Hi Marc,
> After weeks of "unqualified hacking around" on my machine adapting
> the openxpki installation to suit my needs I thought i'd share the
> experience and work I have put into this back to you.
> So, I came up with some modification proposals and setup hints for
> the other users who want to "try this at home" ;-)
thanks a lot for your effort of summarizing your findings. If you
like, you are invited to contribute to the OpenXPKI wiki at http://
wiki.openxpki.org
> I first started trying to sign in with certificate challenge/
> response which led me to the following problem in the debug log:
>
> For some reason the Certificate subject sent by the browser looked
> like that:
> UID=root/CN=Root DemoCA,...
>
> and was compared to the following certificate subject in the database:
> CN=Root DemoCA+UID=root,...
>
> I didn't look into the reason why the subject line looked that
> weird (exchanged separator, swapped elements)
> but just added a few checks and changing the subject line on the
> fly (replacing / with + and swapping the elements)
> until it matches. Challenge/response signon was possible after
> these changes.
> Not very clean, but it works for me. ;-)
Interesting, need to have a look at that. (Never used the UID RDN,
maybe that's the reason). Not sure if this is a bug, though.
> === ./Server/Workflow/Validator/ApprovalSignature.pm ===
> When trying to approve CSRs with signature I think I received the
> I18N_OPENXPKI_SERVER_WORKFLOW_VALIDATOR_APPROVALSIGNATURE_UNTRUSTED_CE
> RTIFICATE error, even though I had defined the trust anchors
> in workflow_validator_certificate_revocation_request.xml and
> workflow_validator_certificate_signing_request.xml.
> Digging deeper in the debug logs I found that the module tried to
> load its config from CTX('pki_realm')
> which is not allowed in Workflow context so this call didn't return
> the config and so the trust anchor variables didn't get filled.

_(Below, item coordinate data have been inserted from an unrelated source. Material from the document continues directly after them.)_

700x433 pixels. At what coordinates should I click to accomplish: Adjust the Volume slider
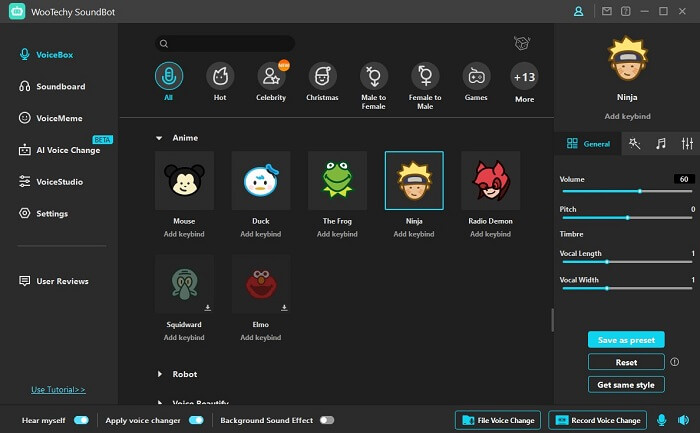tap(640, 190)
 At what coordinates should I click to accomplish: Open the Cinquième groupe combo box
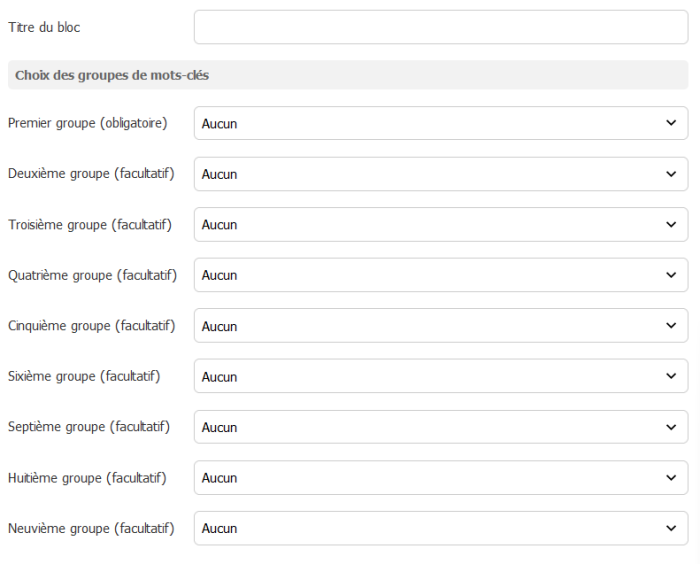coord(440,326)
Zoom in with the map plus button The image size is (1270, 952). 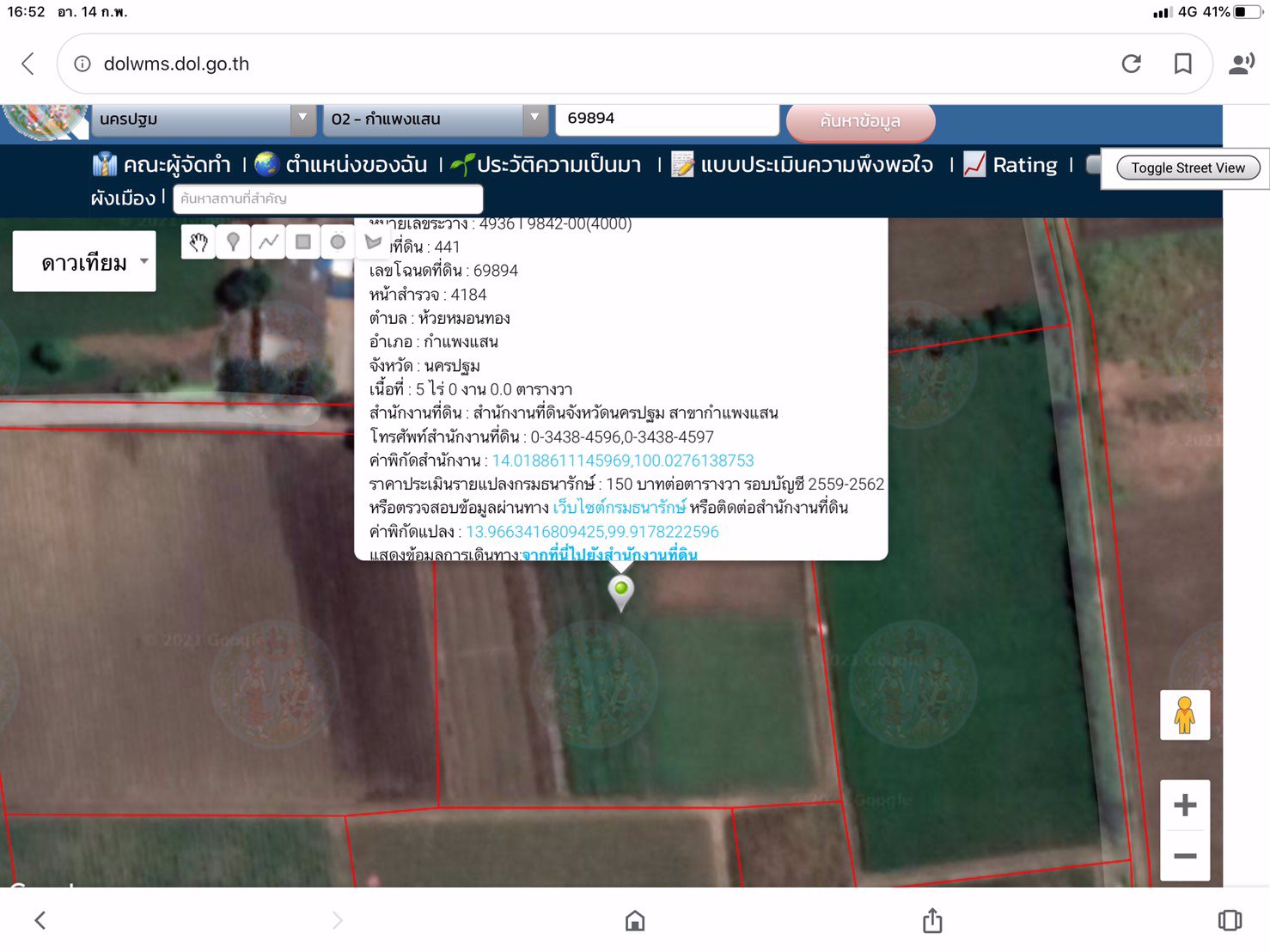coord(1184,805)
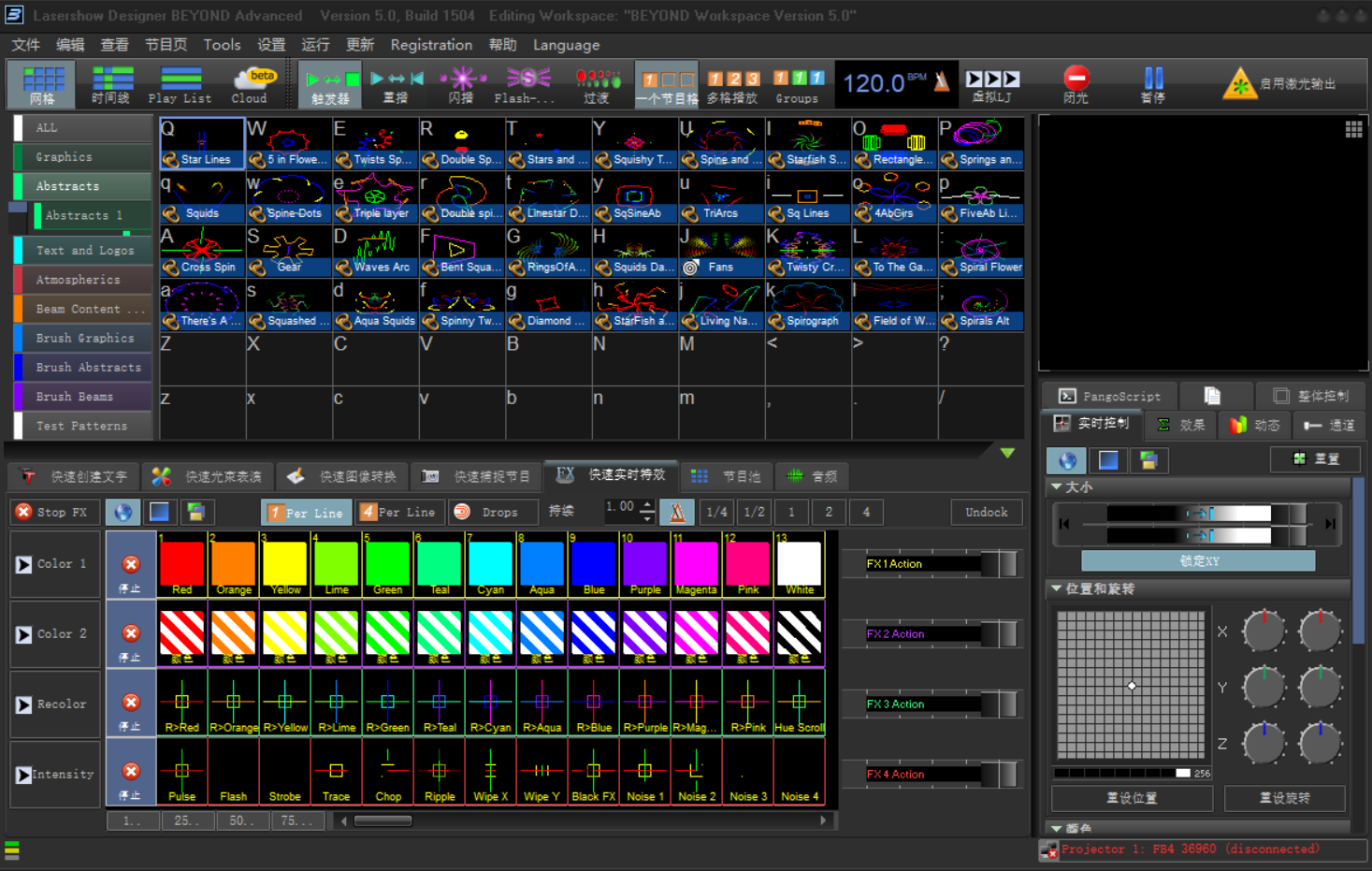Collapse the 大小 size section
Viewport: 1372px width, 871px height.
coord(1057,486)
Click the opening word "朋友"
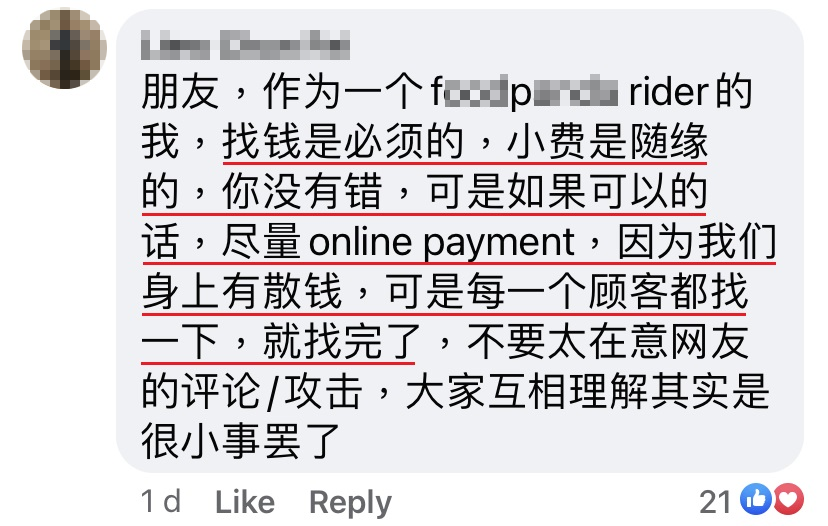This screenshot has height=526, width=828. tap(180, 92)
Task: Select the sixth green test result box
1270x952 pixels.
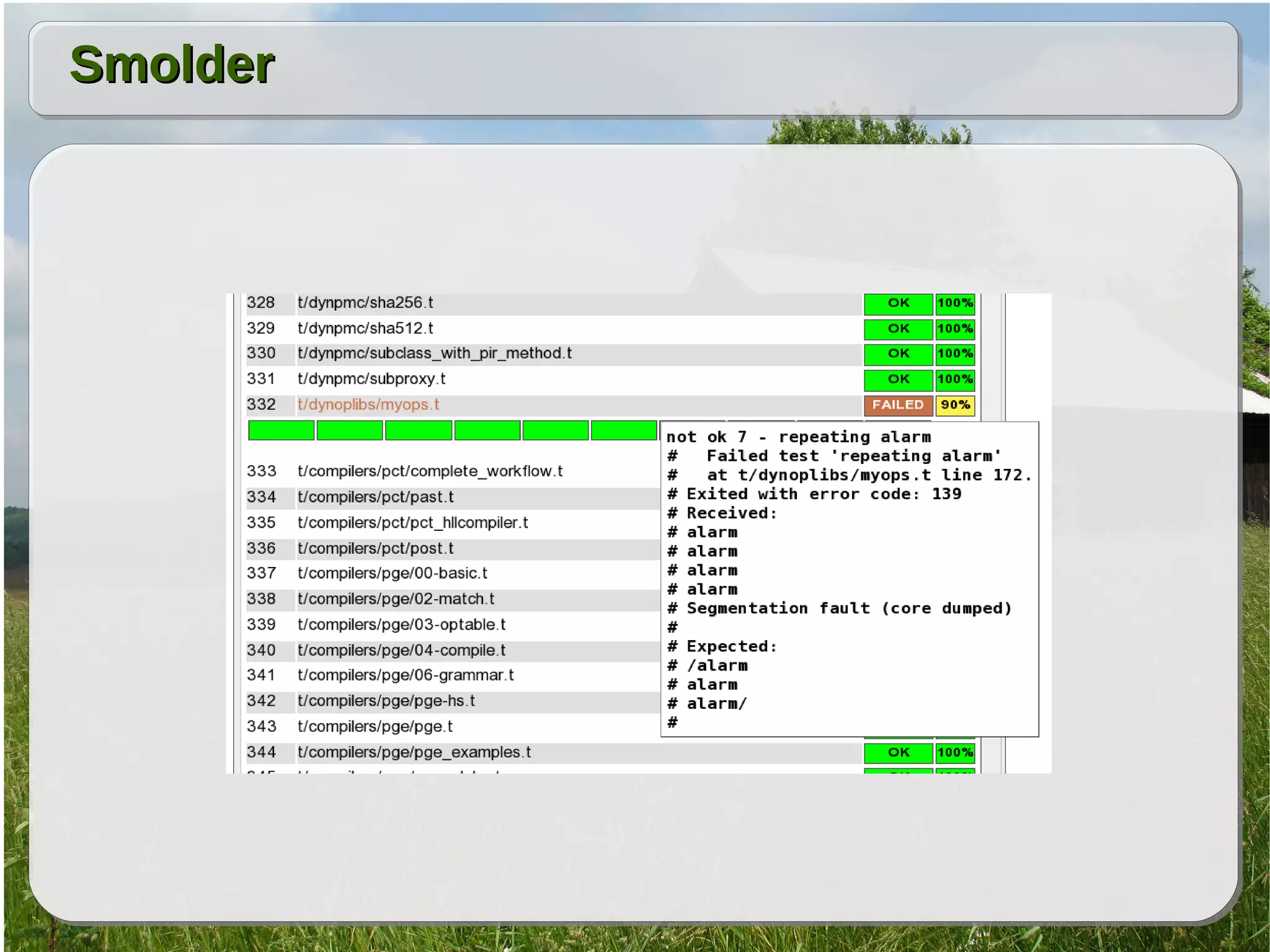Action: tap(624, 430)
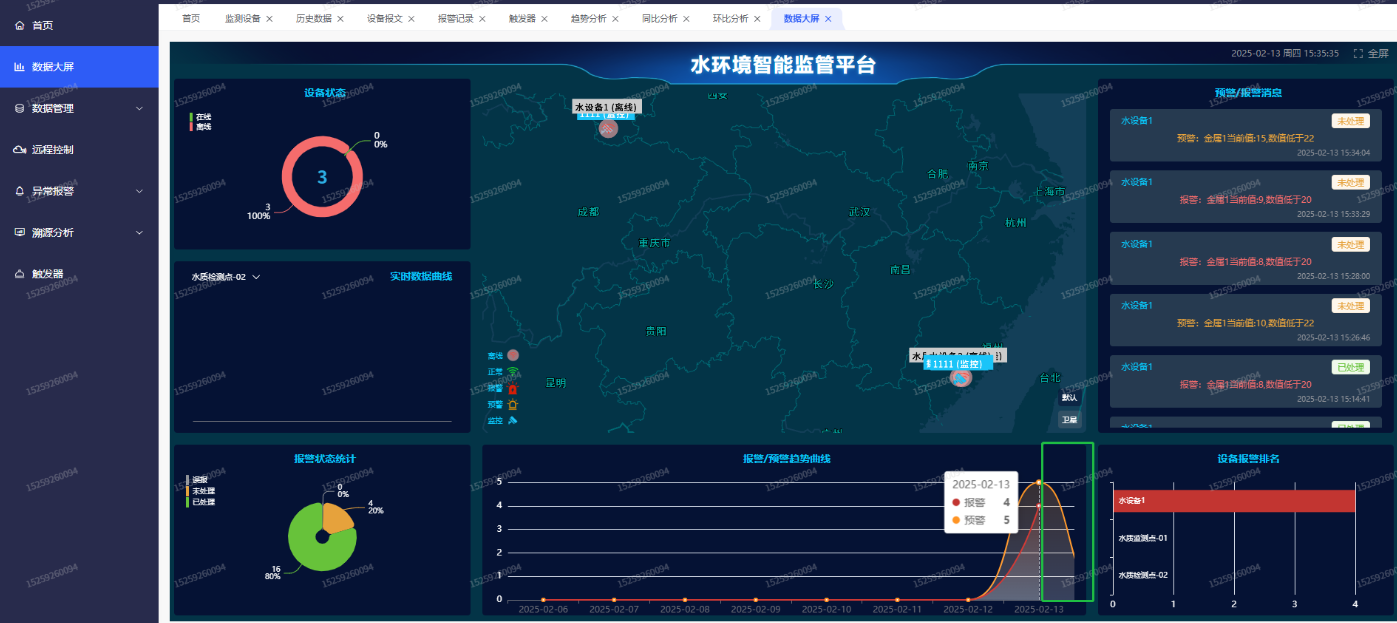The image size is (1397, 623).
Task: Click the 水设备1 offline marker on map
Action: pyautogui.click(x=608, y=129)
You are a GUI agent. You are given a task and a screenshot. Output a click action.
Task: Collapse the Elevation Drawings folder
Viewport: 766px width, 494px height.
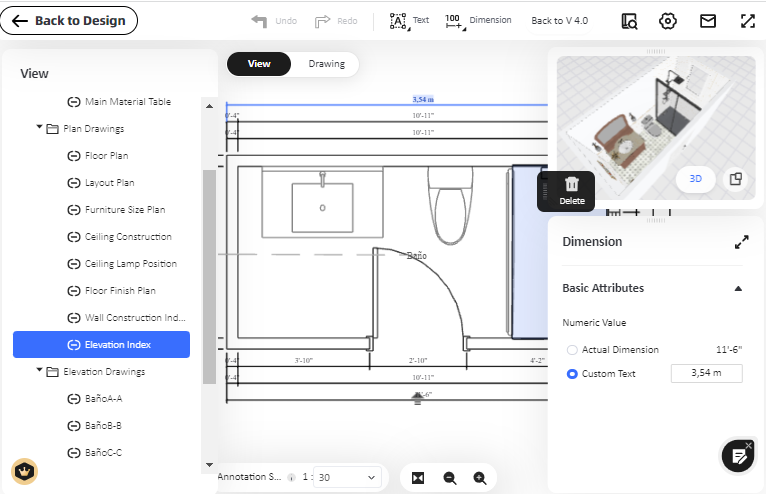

Thanks for pointing this out. Could you please raise a bug report for
this on the SF tracker?
> === ./Crypto/Profile/Base.pm ===
...
> I presented a client certificate to it. Examining more closely the
> netscape certificate type field (and after endless searching for
> openssl error codes) I found out that there were certificate types
> set which must not be set for a server sertificate to fulfil its role.
> It must be either not set or have the server bit set.
> Examinig the certificate issuance debug logs I found that the XML
> file was nor parsed correctly, so I copied the "space eliminator":
> $bit =~ s/\s+//g; from elsewhere ;-)
Please note that using Netscape extensions is nowadays no longer
necessary. You should use the corresponding Key Usage and Extended
Key Usage extensions (see RFC 3280) which cover all required cases
nicely. If used properly, Apache/mod_ssl will accept certificates
without any netscape extension. The stock OpenXPKI sample profiles
should come with usable TLS Server and TLS Client profiles.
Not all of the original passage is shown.